You don’t have to leave America to go to the Third World.  I, for example, live in the San Francisco Bay Area, and here, as in all northern megacities, crushing poverty surrounds the comfortable precincts.  I can’t call it “extreme” poverty, for of course it cannot compete with the despair endemic to, say, the north African drought zones.  But when an organization like Remote Area Medical feels compelled to bring its traveling free clinic to The Oakland Coliseum (now, officially, the Oracle Arena), and when thousands stand for long hours to receive basic care they could not hope to afford, the problem is nonetheless clear.  This last April, when the good folks at RAM pulled up stakes and left Oakland for their next stop, it was Haiti.  The America they were leaving was not the “exceptional” America of the official dream.
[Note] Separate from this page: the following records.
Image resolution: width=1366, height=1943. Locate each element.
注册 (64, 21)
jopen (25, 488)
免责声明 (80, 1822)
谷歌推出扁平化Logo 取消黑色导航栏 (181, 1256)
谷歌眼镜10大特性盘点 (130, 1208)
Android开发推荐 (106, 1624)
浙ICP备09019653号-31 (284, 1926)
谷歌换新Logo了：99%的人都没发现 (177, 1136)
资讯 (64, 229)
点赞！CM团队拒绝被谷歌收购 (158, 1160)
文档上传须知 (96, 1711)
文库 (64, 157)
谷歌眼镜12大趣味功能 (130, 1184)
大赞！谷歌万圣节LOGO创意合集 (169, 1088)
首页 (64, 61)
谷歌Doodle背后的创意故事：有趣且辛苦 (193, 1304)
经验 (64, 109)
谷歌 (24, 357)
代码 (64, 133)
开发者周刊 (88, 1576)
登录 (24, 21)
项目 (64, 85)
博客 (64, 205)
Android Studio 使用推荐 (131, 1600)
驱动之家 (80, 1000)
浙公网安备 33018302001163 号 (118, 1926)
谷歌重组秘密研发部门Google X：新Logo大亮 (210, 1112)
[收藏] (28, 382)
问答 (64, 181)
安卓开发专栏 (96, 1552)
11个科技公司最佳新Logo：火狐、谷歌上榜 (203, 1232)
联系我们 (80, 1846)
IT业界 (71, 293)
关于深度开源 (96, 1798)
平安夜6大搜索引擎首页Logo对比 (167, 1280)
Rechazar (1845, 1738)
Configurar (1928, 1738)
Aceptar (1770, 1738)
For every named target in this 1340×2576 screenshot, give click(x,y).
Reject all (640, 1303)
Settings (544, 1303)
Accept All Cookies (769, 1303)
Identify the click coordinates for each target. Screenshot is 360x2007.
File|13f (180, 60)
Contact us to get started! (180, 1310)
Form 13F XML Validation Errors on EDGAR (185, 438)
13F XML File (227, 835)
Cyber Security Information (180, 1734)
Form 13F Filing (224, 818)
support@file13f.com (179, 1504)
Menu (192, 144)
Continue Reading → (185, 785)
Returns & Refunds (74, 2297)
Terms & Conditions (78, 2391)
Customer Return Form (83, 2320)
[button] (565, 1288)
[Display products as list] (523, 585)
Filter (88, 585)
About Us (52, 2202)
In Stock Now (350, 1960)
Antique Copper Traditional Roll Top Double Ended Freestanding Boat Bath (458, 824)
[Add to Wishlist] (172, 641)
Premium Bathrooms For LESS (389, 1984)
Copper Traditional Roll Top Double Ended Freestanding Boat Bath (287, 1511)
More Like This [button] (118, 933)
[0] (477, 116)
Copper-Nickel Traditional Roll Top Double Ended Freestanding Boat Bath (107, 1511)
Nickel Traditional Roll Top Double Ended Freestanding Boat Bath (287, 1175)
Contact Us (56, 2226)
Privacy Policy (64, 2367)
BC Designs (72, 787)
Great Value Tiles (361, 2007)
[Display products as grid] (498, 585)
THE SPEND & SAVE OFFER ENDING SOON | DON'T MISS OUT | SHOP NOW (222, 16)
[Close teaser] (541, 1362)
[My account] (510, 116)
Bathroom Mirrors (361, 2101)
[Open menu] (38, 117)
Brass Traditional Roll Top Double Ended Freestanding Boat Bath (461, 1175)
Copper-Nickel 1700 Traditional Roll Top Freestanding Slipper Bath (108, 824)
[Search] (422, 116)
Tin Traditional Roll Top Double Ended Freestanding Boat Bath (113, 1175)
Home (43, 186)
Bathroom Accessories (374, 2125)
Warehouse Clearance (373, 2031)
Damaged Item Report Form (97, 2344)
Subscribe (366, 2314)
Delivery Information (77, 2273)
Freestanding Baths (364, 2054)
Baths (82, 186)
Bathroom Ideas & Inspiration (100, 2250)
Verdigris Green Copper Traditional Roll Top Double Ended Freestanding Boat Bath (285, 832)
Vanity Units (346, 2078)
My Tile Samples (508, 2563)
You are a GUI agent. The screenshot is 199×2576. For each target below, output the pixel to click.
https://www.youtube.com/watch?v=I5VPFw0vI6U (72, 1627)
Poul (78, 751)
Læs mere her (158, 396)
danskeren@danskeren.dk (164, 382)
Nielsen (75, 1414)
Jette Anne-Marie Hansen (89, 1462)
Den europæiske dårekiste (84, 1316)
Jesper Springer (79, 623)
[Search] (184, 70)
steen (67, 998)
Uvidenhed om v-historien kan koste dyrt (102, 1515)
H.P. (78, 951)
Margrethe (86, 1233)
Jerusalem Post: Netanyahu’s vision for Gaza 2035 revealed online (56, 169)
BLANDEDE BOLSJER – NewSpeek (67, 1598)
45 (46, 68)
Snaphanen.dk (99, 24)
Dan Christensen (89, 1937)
Obviously, there’s lots to say about this.  And much from which to avert our eyes.  But what else is new?  The apologists say that the poor will be with us always, so how is poverty in Oakland California in any way “news?”  Or poverty more generally, given the now routine brutalities of the new economy?  Or insecurity and suffering more generally still, given the precarious state of the whole global system?  And what, finally, has any of this got to do with climate?  The answer, simply put, is “everything.”  Which is to say that while most economic-justice activists don’t spend much time thinking about the climate crisis, it’s become ridiculously easy to argue that the deficit / budget / tax battle that’s now raging across the wealthy lands of America and Europe is going to have outsized impacts on climate politics both domestic and international.  That in fact it already has.